La Junta de Portavoces ha vivido hoy una situación inédita: una mayoría integrada por PP, la CUP, JxCat y ERC ha aprobado debatir por trámite de lectura única la propuesta de los populares para reformar la Ley de ex presidentes de la Generalitat.

El objetivo del PP no es otro que limitar los beneficios de Carles Puigdemont como ex presidente catalán. El del bloque independentista, apoyar la lectura única para que el PP no pueda rechazarla cuando pidan reformar por la misma vía la Ley de presidencia para permitir la investidura y el gobierno telemático.

El PP presentó la semana pasada una propuesta de reforma de la Ley de ex presidentes para limitar sus beneficios al territorio nacional -es decir, que no puedan recibir el sueldo de ex presidente en el extranjero- y que pierdan sus prerrogativas en caso de sentencia firme en su contra.

Unos objetivos en los que podría haber encontrado el apoyo de C’s y PSC. Pero se ha quedado solo al proponer que esta reforma se vote por el procedimiento de lectura única, es decir, sin pasar por debate en comisión. Una fórmula que el bloque independentista quiere utilizar para reformar la ley de presidencia en favor del gobierno telemático.

Los Comunes se han sumado en este caso a las reticencias del bloque constitucionalista, mientras Esquerra mostraba su satisfacción por el antecedente sentado.

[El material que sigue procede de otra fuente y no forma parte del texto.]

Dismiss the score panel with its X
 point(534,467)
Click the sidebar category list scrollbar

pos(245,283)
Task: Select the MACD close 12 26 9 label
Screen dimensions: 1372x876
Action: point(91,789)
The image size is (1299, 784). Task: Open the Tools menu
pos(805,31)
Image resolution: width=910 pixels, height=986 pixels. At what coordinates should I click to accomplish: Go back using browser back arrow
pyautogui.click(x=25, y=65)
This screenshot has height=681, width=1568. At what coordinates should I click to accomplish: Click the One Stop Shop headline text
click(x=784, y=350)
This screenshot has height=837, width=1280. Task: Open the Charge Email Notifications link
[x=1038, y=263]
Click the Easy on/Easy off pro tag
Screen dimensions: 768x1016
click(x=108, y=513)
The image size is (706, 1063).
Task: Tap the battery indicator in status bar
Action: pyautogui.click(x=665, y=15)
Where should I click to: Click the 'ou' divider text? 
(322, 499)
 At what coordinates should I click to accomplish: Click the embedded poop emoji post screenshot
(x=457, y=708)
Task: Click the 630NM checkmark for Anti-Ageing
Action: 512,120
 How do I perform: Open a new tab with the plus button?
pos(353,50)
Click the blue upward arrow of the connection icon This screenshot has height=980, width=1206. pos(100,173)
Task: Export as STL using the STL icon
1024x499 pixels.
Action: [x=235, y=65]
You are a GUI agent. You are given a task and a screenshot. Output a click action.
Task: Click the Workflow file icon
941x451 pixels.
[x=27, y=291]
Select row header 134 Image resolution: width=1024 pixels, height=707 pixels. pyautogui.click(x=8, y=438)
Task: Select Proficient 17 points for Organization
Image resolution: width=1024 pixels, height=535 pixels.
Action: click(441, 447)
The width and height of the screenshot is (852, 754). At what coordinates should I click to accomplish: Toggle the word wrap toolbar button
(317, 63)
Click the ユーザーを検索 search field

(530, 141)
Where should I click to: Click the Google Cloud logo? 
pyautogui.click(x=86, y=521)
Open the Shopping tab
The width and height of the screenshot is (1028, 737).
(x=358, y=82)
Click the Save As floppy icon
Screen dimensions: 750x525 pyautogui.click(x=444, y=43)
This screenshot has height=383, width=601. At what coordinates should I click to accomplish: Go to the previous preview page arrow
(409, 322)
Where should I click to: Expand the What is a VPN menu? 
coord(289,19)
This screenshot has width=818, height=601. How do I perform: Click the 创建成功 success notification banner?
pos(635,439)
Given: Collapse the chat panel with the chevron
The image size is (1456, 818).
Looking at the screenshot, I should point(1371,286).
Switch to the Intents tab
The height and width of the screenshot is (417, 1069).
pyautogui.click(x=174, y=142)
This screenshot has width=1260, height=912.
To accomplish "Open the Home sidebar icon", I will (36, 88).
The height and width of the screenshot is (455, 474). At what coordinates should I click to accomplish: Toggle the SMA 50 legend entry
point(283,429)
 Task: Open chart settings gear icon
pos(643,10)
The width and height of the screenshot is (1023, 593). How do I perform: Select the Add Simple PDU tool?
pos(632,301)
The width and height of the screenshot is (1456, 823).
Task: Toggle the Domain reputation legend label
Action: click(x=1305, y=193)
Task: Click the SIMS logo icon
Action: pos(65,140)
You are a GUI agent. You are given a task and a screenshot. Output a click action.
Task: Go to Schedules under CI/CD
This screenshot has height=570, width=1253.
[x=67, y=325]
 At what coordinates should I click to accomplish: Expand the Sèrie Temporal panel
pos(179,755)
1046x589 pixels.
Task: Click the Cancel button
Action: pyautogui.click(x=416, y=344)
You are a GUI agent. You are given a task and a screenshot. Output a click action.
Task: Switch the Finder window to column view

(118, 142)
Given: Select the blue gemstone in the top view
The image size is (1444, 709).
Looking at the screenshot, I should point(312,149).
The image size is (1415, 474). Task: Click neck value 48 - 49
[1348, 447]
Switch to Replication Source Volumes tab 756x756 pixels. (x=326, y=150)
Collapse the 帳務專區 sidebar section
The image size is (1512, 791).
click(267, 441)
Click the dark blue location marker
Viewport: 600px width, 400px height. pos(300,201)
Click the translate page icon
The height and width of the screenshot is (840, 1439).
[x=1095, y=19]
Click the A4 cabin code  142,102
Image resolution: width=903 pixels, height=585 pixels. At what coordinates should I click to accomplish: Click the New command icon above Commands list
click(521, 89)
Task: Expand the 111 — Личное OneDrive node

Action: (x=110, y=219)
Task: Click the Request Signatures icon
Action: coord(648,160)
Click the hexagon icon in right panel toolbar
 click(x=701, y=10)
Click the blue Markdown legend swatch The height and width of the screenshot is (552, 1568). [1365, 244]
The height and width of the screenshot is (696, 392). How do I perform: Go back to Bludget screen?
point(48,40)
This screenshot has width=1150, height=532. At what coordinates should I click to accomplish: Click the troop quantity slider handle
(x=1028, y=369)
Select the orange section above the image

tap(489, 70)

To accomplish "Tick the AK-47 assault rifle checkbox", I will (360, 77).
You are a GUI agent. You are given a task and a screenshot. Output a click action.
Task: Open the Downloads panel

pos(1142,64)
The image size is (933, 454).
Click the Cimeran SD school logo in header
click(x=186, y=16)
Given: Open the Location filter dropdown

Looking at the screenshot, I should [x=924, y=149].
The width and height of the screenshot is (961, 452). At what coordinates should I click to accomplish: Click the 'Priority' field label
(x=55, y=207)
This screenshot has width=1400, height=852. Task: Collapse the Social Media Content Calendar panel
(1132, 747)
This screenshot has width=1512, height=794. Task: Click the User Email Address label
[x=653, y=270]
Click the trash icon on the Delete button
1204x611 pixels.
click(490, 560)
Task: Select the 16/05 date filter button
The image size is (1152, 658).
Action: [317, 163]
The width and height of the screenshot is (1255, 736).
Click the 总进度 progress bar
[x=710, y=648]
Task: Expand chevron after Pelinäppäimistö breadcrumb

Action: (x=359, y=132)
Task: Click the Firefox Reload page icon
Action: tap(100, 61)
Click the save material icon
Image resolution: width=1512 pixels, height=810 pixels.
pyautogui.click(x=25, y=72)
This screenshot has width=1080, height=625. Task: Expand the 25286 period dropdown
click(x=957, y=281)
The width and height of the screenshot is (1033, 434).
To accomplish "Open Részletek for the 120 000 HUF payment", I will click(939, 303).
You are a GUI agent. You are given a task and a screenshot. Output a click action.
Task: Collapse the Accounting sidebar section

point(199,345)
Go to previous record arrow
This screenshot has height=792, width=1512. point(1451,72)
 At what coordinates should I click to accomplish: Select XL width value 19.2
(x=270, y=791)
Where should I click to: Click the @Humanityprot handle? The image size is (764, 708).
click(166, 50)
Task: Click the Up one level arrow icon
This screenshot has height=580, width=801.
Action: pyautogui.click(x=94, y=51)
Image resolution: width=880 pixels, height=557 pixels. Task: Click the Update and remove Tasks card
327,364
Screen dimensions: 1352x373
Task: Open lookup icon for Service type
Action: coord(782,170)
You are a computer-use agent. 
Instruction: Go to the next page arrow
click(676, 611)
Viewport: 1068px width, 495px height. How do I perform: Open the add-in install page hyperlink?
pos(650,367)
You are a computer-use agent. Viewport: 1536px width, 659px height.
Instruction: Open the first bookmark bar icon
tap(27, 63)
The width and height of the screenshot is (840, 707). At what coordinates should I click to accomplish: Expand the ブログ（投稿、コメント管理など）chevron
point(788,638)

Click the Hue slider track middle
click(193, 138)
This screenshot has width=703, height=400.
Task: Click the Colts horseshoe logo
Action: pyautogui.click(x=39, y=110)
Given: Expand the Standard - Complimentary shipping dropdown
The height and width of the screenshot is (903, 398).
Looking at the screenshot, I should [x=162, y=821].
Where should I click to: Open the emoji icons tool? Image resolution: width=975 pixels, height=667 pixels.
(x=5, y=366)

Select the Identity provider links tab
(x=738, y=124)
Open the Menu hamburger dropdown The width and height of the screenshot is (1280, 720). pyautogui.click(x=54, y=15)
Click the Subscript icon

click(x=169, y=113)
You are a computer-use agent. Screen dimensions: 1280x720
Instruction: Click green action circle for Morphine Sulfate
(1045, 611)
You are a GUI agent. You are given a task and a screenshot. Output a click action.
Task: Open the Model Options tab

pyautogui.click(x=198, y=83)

La decisión de la Junta de Portavoces debe ser ratificada ahora por la Mesa y el Pleno, ámbitos en los que con toda seguridad se impondrá la mayoría independentista.

Pleno burocrático

Al margen de esta decisión, la Mesa y la Junta han acordado hoy la convocatoria de un pleno el próximo 25 de abril, para convalidar los dos decretos del Gobierno sobre la recuperación de la paga extra de los funcionarios de la Generalitat y la prórroga de los presupuestos. El día 26 se agota el plazo para convalidarlos y hoy JxCat y ERC han abogado por la convocatoria de este pleno para evitar que los decretos decaigan y se retrase toda la tramitación.